Donde falta claridad, sobra confusión
Hay organizaciones donde todo parece estar bajo control, hasta que una situación sencilla revela lo contrario. Una decisión que debería ser rápida se alarga más de lo esperado. Aparecen varias formas de hacer lo mismo, todas defendibles, pero ninguna definitiva. Y entonces surge una incomodidad difícil de ignorar: si esto ya ha pasado antes, ¿por qué no está claro cómo actuar?
Ese momento dice mucho más de lo que aparenta; no habla de falta de talento ni de compromiso; habla de la ausencia de un punto de referencia compartido. Cuando cada persona recurre a su propio criterio para resolver lo mismo, la organización deja de operar como un sistema y empieza a depender de interpretaciones.
En ese escenario, los procesos pierden su sentido original. Pueden existir, incluso estar documentados, pero dejan de ser útiles cuando no logran orientar la acción. Lo que guía el día a día pasa a ser la costumbre, la experiencia acumulada o lo que alguien recuerda haber visto antes. Y aunque eso permite avanzar, también introduce una variabilidad que, con el tiempo, termina afectando los resultados.
La señal se vuelve más evidente cuando alguien nuevo intenta integrarse.
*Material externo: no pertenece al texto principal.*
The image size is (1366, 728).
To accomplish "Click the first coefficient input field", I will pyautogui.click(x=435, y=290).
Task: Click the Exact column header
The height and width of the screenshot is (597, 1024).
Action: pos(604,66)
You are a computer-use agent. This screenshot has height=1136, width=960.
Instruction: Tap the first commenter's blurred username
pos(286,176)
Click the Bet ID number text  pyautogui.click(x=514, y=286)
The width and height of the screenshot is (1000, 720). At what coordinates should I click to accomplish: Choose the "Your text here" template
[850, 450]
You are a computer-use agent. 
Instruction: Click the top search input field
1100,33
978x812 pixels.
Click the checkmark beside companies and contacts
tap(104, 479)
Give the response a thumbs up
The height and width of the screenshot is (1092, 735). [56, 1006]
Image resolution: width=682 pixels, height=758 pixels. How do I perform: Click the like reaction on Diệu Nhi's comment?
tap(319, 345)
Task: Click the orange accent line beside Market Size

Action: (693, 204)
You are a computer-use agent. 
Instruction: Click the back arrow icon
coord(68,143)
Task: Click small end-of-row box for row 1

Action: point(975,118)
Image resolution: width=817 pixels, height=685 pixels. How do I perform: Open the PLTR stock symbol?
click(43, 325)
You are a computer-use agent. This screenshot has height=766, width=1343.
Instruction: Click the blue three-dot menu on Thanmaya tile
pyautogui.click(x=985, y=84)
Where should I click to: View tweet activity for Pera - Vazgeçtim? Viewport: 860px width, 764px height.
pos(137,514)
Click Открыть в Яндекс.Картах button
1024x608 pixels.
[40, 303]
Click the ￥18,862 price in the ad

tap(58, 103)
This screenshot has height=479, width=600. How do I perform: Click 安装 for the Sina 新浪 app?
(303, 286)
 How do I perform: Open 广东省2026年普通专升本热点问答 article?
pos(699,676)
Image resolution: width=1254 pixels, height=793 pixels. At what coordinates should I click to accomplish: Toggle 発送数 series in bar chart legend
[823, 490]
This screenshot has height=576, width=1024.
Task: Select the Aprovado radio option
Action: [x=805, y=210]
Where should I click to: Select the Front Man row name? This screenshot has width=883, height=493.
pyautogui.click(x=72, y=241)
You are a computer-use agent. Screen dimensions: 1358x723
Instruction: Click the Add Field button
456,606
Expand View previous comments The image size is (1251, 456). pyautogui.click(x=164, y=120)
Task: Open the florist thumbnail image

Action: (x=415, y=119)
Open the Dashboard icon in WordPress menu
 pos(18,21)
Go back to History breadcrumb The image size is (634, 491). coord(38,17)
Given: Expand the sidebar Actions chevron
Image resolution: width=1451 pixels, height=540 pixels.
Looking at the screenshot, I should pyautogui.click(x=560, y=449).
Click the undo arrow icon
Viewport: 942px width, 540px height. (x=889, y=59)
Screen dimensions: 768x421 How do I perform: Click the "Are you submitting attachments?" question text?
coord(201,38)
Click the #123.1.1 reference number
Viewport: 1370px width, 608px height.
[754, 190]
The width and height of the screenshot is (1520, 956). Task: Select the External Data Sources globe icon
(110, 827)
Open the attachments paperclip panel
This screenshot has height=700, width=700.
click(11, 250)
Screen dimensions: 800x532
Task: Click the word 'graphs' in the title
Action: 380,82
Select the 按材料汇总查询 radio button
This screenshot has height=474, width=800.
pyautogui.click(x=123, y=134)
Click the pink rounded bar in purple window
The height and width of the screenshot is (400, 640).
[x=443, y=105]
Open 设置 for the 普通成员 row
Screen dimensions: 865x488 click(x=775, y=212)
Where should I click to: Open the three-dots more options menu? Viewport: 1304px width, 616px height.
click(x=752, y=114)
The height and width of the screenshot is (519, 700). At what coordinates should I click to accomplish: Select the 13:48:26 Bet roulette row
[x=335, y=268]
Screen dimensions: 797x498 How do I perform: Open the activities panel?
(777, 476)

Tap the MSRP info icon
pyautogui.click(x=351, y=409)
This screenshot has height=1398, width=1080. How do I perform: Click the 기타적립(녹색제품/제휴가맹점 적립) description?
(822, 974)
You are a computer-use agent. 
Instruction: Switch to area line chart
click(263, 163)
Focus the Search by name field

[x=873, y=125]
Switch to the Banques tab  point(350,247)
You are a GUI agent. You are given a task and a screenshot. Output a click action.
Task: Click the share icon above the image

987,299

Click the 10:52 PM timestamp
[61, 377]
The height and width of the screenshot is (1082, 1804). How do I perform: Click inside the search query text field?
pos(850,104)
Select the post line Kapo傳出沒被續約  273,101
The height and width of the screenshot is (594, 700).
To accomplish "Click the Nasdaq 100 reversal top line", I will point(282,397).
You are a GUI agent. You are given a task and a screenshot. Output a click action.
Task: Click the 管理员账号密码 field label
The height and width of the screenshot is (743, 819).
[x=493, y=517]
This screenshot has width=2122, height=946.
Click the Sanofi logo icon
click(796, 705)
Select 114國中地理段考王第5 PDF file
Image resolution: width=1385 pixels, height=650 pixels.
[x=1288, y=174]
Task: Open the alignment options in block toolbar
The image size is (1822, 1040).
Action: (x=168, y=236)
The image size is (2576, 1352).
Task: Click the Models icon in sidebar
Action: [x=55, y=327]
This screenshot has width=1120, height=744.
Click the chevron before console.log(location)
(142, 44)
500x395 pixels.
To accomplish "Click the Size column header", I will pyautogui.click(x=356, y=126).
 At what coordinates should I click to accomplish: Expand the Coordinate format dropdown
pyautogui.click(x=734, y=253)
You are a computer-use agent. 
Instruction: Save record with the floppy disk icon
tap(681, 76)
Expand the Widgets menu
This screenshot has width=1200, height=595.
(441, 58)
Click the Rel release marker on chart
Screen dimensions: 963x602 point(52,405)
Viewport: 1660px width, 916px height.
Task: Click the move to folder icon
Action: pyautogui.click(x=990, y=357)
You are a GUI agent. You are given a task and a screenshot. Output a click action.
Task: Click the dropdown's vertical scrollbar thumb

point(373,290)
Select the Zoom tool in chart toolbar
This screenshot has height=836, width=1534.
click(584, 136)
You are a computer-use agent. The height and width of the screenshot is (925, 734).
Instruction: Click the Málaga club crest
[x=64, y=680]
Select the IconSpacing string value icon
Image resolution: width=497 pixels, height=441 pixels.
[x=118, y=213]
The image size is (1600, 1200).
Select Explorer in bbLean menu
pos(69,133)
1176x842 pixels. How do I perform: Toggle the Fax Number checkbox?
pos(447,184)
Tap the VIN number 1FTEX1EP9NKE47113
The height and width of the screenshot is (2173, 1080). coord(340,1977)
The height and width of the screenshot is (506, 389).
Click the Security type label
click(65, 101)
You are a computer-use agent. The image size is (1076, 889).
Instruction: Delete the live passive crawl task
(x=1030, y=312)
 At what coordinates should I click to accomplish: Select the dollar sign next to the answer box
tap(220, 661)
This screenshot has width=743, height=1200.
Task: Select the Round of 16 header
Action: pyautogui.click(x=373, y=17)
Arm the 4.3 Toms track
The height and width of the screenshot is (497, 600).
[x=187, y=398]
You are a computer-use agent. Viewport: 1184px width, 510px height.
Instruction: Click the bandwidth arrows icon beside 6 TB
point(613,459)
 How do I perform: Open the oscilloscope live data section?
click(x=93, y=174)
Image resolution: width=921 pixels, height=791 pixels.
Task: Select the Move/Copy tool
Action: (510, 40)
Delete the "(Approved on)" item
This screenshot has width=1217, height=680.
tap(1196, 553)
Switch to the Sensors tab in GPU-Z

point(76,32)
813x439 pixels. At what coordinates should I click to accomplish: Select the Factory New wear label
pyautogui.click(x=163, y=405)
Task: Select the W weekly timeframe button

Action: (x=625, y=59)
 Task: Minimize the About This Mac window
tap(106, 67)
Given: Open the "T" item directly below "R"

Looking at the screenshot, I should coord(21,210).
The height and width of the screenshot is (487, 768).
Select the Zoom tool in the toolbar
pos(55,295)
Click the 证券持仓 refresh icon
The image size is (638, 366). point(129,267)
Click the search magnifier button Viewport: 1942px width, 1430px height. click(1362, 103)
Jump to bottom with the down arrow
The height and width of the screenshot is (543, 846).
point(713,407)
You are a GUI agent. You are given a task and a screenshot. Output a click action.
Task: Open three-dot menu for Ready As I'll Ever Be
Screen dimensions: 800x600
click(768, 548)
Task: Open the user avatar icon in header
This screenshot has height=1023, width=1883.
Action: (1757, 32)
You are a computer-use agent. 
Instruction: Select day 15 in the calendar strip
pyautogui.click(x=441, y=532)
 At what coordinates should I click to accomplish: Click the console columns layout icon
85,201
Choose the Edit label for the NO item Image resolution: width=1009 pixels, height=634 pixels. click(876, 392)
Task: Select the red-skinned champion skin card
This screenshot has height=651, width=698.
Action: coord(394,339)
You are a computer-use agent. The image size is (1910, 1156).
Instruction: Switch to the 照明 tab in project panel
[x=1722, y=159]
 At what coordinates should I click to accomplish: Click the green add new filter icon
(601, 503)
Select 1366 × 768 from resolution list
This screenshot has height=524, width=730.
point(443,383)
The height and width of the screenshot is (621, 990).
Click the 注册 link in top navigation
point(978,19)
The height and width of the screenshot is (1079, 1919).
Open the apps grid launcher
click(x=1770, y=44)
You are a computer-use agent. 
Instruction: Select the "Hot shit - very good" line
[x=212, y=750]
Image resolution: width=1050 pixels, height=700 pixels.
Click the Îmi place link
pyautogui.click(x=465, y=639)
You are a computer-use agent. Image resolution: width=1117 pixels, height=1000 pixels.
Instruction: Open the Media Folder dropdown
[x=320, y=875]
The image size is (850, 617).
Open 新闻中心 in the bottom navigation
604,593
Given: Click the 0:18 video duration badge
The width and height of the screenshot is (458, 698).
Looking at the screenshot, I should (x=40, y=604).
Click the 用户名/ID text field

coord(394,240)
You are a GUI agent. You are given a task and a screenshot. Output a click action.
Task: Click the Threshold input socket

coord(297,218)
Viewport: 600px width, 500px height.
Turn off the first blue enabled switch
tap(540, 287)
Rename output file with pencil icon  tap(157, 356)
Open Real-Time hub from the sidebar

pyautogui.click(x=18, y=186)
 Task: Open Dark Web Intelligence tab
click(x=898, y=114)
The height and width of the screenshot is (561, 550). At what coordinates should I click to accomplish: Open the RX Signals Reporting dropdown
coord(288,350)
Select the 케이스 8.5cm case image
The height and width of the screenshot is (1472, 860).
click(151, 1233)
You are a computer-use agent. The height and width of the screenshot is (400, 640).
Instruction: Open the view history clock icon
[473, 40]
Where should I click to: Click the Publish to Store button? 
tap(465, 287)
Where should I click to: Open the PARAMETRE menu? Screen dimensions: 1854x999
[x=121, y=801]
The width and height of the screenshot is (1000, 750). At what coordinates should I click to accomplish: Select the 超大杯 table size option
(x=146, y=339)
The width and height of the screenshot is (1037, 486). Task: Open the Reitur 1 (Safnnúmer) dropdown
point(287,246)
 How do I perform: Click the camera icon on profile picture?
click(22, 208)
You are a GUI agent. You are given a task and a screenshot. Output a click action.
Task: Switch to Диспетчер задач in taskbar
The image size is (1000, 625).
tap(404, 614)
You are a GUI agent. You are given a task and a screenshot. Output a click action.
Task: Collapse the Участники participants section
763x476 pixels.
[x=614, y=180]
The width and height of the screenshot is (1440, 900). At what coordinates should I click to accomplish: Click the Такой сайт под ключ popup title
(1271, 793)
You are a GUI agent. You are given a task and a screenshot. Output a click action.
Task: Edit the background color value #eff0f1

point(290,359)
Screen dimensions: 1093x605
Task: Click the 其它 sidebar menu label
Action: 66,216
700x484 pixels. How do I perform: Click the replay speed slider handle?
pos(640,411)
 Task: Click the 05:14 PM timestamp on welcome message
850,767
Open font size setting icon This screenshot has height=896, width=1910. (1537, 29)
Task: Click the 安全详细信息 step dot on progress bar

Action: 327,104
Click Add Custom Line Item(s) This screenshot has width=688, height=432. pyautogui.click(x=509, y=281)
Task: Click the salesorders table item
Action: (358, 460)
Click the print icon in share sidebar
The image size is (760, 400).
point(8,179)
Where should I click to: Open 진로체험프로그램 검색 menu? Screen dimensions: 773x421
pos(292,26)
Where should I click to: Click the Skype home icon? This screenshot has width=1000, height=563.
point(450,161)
Sigue lo que está escrito, confía en esa guía, pero pronto descubre que hay otra forma de hacer las cosas. No está en ningún documento, pero todos parecen conocerla. Adaptarse implica dejar de lado lo formal y aprender lo implícito.
En ese punto, la organización ya no tiene una sola forma de operar, sino varias que conviven sin un criterio claro que las ordene. Esa fragmentación no siempre genera un impacto inmediato, pero sí constante. Se invierte tiempo en discusiones que podrían evitarse, se repiten ajustes sobre la marcha y ciertas decisiones dependen demasiado de quién esté presente. Lo que debería ser predecible se vuelve variable, y lo que podría escalar con facilidad comienza a encontrar límites.
Frente a esto, la salida no está en añadir más controles ni en llenar de documentos la operación. La clave está en recuperar la claridad, en tener acuerdos bien definidos, comprensibles y realmente utilizados, que lo que se espera hacer coincida con lo que efectivamente ocurre.
Cuando eso se logra, el cambio es tangible; las decisiones fluyen con mayor consistencia, las diferencias de criterio disminuyen y el equipo puede concentrarse en resolver lo que realmente requiere análisis. Además, se reduce la fricción innecesaria y se fortalece la confianza en la forma de trabajar.
Volver a la claridad es, en el fondo, un ejercicio de responsabilidad; implica revisar lo que se da por hecho, cuestionar lo que se ha repetido durante años y construir acuerdos que realmente orienten, y asegurar que, más allá de las diferencias, exista una base común que sostenga cada decisión. Porque cuando esa base existe, la organización deja de depender de interpretaciones aisladas y empieza a operar con mayor coherencia. Y es ahí donde el trabajo diario deja de ser una suma de esfuerzos individuales para convertirse en algo más sólido, más predecible y con verdadero potencial de crecer.